In an interview with the Des Moines Register, McCain played down his second-quarter fundraising expectations. "'I am confident we'll have enough money to do what we need to do; I'm pretty confident we're not as good as some of the others,' McCain said in the telephone interview. 'I haven't seen theirs. I'm satisfied with the level. It's been very difficult.'"
An RNC committeewoman from New Hampshire is stepping down to head McCain's New Hampshire push.

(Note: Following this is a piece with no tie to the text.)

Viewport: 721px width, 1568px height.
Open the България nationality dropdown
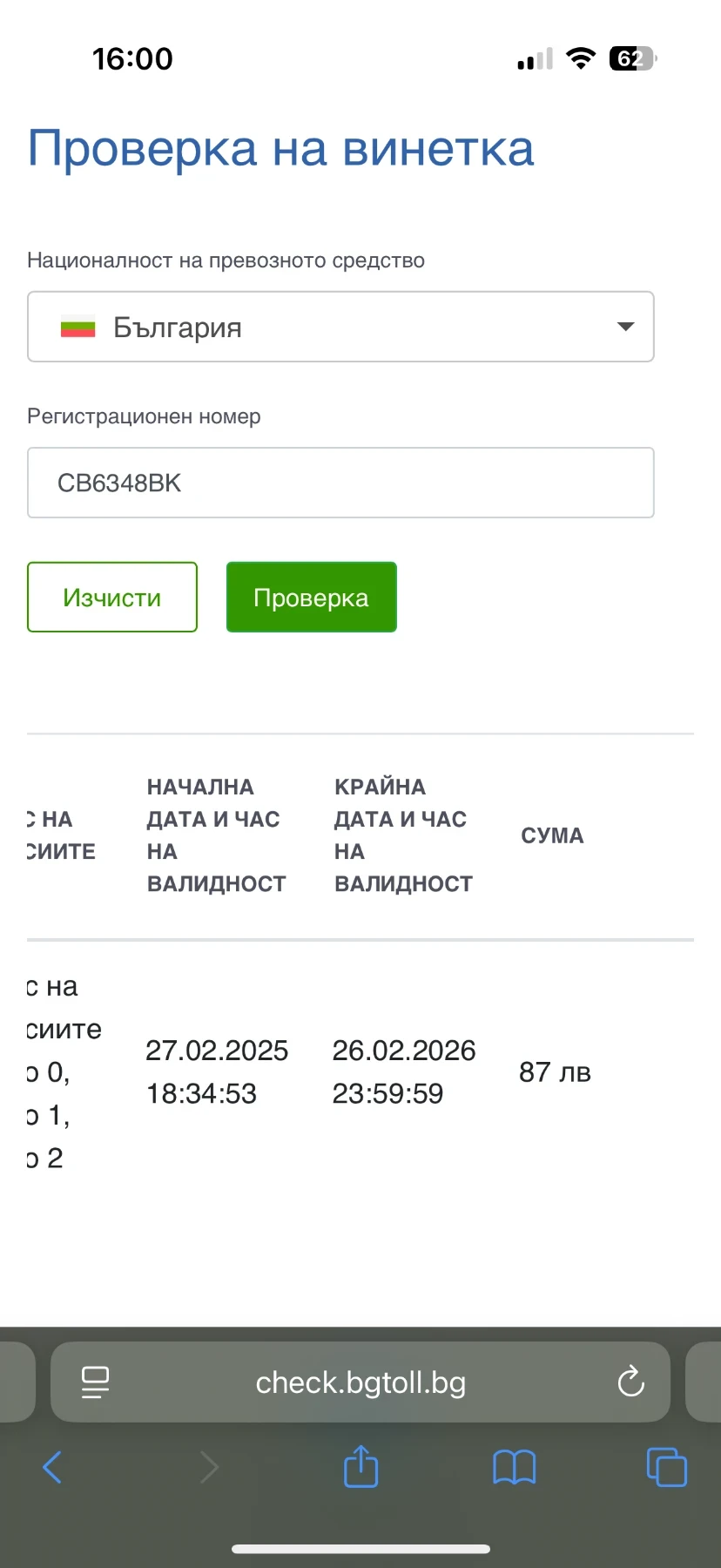click(340, 327)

The Boston Globe has its fifth part in its Mitt Romney series: The Olympian. "Romney knew his political future hung on the fate of the [Salt Lake City Olympic] Games." 'If this doesn't work, I can come back to private life, but I won't be anything anymore in public life,' he confided." The Globe also notes that despite Romney pledging to not take severance pay for his work at the Olympic Games, "public records indicate he did otherwise. Romney not only accepted a $476,000 severance package from the Salt Lake Organizing Committee, according to federal tax records, but he helped to lobby the committee for similarly large pacts for his 25 senior managers, 17 of whom contributed to his 2002 Massachusetts gubernatorial campaign or the state Republican Party soon after the Winter Games." Romney's campaign says he donated the money to charity.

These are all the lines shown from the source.